• **Exercise description**: Starting at the line that contains "This screenshot has" and ending at the last line of the listing, write those lines out again, requests included, with every coordinate in the answers multiplied by 1.2 and rounded to a whole number, halves up. Keep the numbers in the requests unchanged, and leave the pictures out.

• **Data listing**:
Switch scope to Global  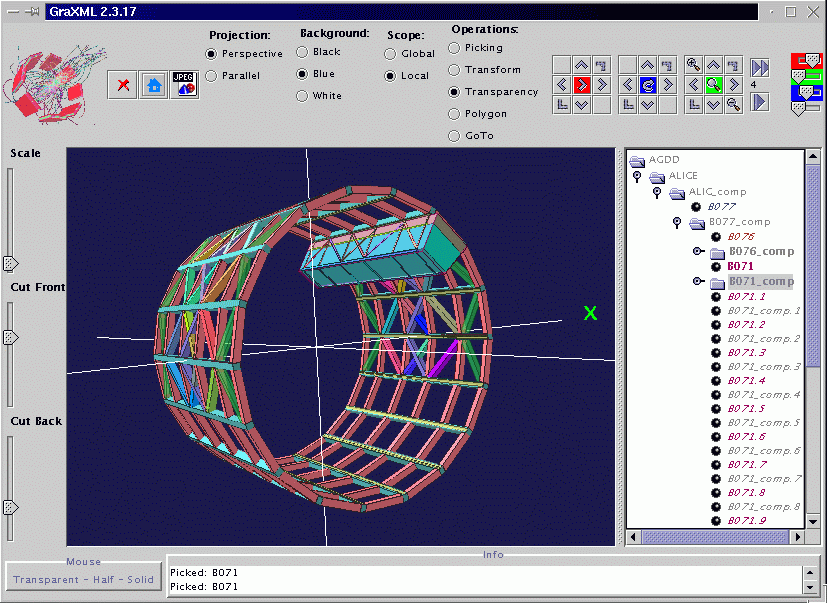410,53
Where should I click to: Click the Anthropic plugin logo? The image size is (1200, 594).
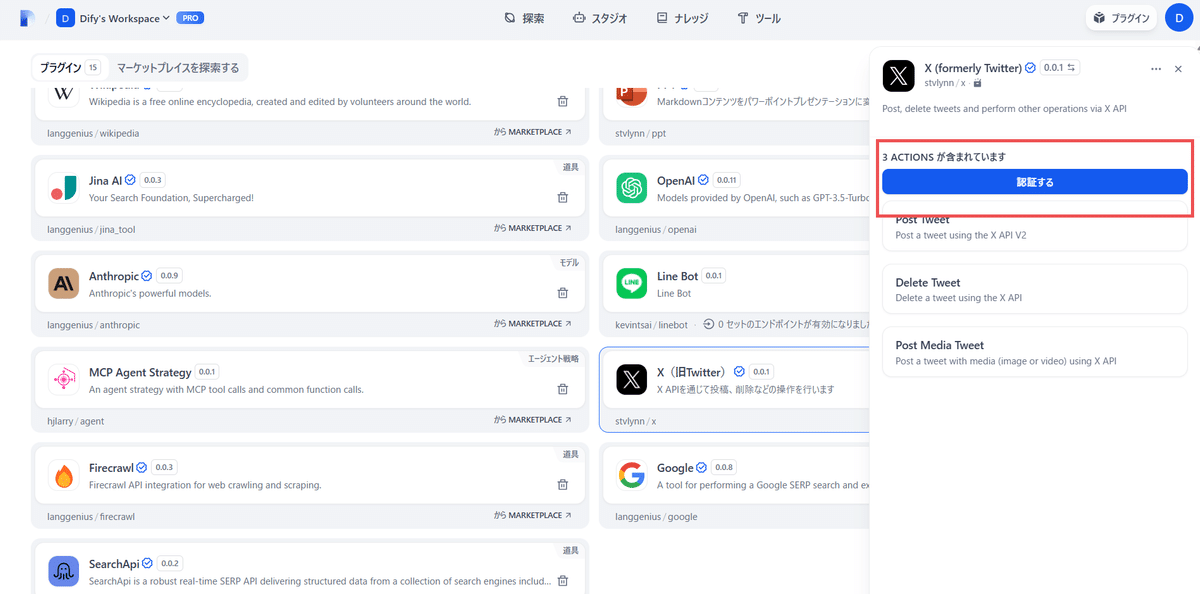point(63,284)
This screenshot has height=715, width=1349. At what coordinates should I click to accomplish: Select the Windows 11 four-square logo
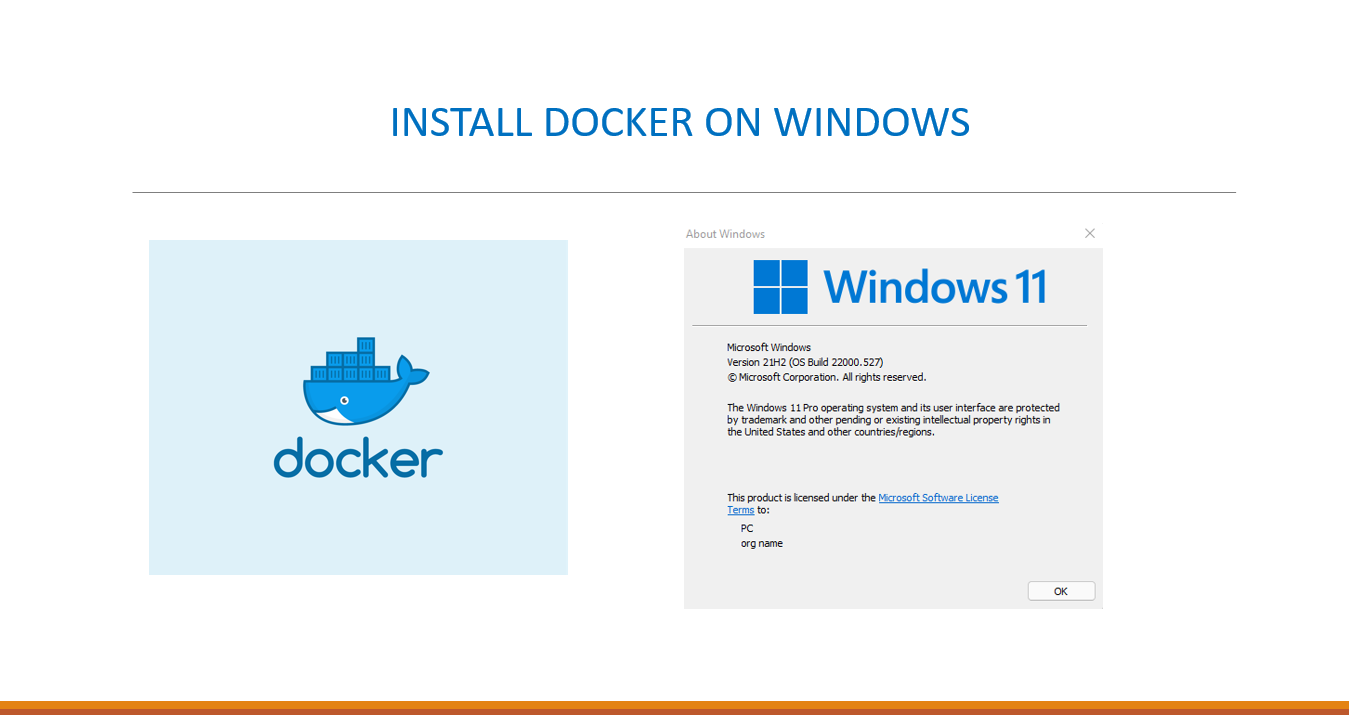[781, 286]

• **Result below**:
This screenshot has height=715, width=1349. At what coordinates should I click to accomplish: Select the Windows 11 four-square logo
[937, 343]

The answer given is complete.